Revenue projections:
Revenue projections for PETRONET PETRONET's revenue projections indicate a decrease from the prior year, which may make investors hesitant. A revenue decline could harm the company's bottom line, prompting investors to be more careful, as lower earnings often signal potential issues with profitability and future performance.
Financial Ratios:
currentRatio
0.000000
forwardPE
11.461973
debtToEquity
14.846000
earningsGrowth
-0.257000
revenueGrowth
-0.171000
grossMargins
0.124200
operatingMargins
0.084850
trailingEps
24.300000
forwardEps
22.460000
PETRONET's Forward PE ratio suggests the stock price is reasonable in relation to earnings. It's not overpriced, providing room for future growth, making the stock a potentially valuable investment for those seeking long-term gains. Petronet LNG Limited's low Debt-to-Equity ratio means it is not excessively reliant on debt financing. This low leverage suggests lower financial risk and stronger equity control, positioning the company in a more stable financial situation and reducing vulnerability to debt-related issues. PETRONET's low earnings and revenue growth suggest that its profits could shrink. This points to a potential downturn in the company's financial outlook and may indicate challenges in maintaining profitability. PETRONET's negative gross and operating margins reflect unprofitability, suggesting the company is unable to generate revenue sufficient to cover its costs. This could indicate deeper financial challenges or declining efficiency. PETRONET's forward EPS is lower than its trailing EPS, indicating the company may experience reduced profitability. This signals that the company's earnings growth could slow down in the near future.
Price projections:
Price projections for PETRONET Throughout its recent performance, PETRONET's price has been consistently close to the lower range of projected values. This suggests that the company may face challenges in achieving higher valuations in the eyes of investors.

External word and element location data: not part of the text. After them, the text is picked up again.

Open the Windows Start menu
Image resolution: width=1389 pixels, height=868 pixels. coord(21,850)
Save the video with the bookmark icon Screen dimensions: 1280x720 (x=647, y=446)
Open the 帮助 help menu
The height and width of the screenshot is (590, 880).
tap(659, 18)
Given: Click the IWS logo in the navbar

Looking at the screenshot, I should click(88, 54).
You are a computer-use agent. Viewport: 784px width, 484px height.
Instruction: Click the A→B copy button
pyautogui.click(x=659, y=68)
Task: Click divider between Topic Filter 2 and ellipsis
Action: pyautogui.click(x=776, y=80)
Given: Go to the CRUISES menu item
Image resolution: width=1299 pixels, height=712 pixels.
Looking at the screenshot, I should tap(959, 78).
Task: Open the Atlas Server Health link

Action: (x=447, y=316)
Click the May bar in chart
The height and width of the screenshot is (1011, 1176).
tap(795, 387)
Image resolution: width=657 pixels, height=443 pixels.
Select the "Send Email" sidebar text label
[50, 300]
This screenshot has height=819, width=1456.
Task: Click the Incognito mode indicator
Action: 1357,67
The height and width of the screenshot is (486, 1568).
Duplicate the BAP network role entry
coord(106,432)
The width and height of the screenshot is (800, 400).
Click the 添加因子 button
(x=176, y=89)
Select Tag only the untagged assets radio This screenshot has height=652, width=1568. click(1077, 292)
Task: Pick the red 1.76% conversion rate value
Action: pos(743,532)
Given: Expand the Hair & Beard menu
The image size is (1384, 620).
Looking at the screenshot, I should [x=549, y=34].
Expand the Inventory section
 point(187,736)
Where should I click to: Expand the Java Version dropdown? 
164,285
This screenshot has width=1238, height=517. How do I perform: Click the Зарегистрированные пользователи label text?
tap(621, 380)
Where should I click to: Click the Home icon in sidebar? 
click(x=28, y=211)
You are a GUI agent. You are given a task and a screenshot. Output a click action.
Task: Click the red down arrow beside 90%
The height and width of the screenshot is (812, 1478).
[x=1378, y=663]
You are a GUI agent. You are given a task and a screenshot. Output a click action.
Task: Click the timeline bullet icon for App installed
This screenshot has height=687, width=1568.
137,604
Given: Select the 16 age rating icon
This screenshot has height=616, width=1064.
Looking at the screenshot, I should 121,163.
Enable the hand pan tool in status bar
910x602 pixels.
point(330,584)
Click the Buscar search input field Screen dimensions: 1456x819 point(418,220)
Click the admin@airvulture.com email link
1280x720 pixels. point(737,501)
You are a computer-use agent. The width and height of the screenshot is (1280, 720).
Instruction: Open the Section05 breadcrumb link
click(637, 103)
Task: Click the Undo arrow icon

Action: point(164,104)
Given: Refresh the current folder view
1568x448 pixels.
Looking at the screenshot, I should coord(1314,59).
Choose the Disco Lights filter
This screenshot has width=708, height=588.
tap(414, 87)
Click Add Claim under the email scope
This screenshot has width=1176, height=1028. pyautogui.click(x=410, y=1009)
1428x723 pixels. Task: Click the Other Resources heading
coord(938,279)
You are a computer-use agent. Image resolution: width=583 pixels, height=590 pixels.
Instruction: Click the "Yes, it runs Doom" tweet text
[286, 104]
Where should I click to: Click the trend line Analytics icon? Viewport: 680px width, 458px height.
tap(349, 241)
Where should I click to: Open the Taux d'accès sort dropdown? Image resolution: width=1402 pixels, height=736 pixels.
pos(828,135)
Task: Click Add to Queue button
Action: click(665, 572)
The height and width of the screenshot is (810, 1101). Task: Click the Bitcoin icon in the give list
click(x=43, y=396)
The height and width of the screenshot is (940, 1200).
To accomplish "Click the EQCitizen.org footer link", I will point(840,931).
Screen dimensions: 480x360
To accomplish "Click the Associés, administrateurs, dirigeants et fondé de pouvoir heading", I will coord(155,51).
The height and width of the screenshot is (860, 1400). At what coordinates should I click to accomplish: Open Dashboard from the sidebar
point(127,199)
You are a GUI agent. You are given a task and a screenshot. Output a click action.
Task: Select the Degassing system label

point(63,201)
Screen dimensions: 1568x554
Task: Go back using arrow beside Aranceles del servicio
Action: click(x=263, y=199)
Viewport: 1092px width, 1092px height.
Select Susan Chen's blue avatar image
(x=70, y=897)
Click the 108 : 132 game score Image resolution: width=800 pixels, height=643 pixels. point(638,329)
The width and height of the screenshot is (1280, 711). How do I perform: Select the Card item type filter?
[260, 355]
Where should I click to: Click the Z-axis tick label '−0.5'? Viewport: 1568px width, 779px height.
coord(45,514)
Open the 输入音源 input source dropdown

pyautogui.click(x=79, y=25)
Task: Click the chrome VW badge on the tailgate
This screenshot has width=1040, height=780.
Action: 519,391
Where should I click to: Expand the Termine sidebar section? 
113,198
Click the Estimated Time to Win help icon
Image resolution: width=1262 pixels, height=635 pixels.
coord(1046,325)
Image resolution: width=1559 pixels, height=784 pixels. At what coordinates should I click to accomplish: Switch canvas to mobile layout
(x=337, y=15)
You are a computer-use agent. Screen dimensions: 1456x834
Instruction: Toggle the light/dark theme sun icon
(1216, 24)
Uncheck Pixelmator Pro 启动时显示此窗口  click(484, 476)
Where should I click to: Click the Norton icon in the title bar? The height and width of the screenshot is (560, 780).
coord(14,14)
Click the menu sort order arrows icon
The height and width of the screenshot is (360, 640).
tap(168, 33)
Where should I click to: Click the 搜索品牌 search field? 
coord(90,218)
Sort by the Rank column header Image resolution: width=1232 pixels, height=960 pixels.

Recommendation changes over time:
Recommendations trend for PETRONET
The recent buy bias for PETRONET from analysts signals strong confidence in the stock's potential. This positive sentiment could encourage investors to see PETRONET as a smart place to invest their money, especially those looking for stable, long-term returns in a well-established company.
DISCLAIMER: We provide information and our musings based on events, but nothing on this site can be considered professional advice of any kind.